Hi, this is John. I managed to get 281st overall with a push into Gold 4 hours before end of competition! Hurray!
Here’s what I did.
DFS with depth limit 6 (that was as far as it would go before timeout).
Language: C++. Python timed-out at depth 3.
Key idea: Balance between efficient conversion by spells vs Producing the Spells (10 pts for converting efficiently, 5 pts for each depth earlier of brewing potions)
My eval function was to prioritize efficiency in conversion. I wanted my AI to convert the whole board like the gold boss as far as possible. This was done by giving an efficiency bonus of 10 points to the eval function when efficient conversion (gain of 5 points and above) is done before turn 30.

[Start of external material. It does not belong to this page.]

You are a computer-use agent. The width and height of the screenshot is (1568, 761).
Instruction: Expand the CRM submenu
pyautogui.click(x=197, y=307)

After a successful brew, I would terminate my simulation straightaway for that branch. The score would be (depth remaining)*5 + potion brew value + efficiency bonus + inventory score.
Inventory score is similar to the algos above: 1 for tier-0, 2 for tier-1, 3 for tier-2, 4 for tier-3.
If no potions are brewed at the end of the depth, then the score will simply be the efficiency bonus plus the inventory score.
I learn the first 6 spells for certain, and after that, I do a DFS of not learning any spell vs learning spell 1, 2, 3, 4, 5 and 6. I pick the action which gives me highest returns. After I brew potion 5, I do not learn any spell as the focus is to complete any potion asap.
In order to reduce excessive branches, I have a heuristic to determine whether a branch has been done before, and if so, the search terminates for future branches. This heuristic is based on number of rests since start of search, number of tier-0 to 3 ingredients, and search depth.
- Additional pointer: In order to “force” my AI not to use the lousy beginner spells of converting only 1 ingredient to the next tier, I had an inefficiency restriction. Basically, only after every brew or rest I reset this inefficiency restriction. Basically, my AI is only allowed to do 1 inefficient conversion after every brew or rest. This greatly helped the AI to pick the better paths and also serves to restrict the number of possible game branches as well.
Was an overall tough challenge. Easy to code the AI, but the optimization and heuristic evaluation required was intense. Great competition!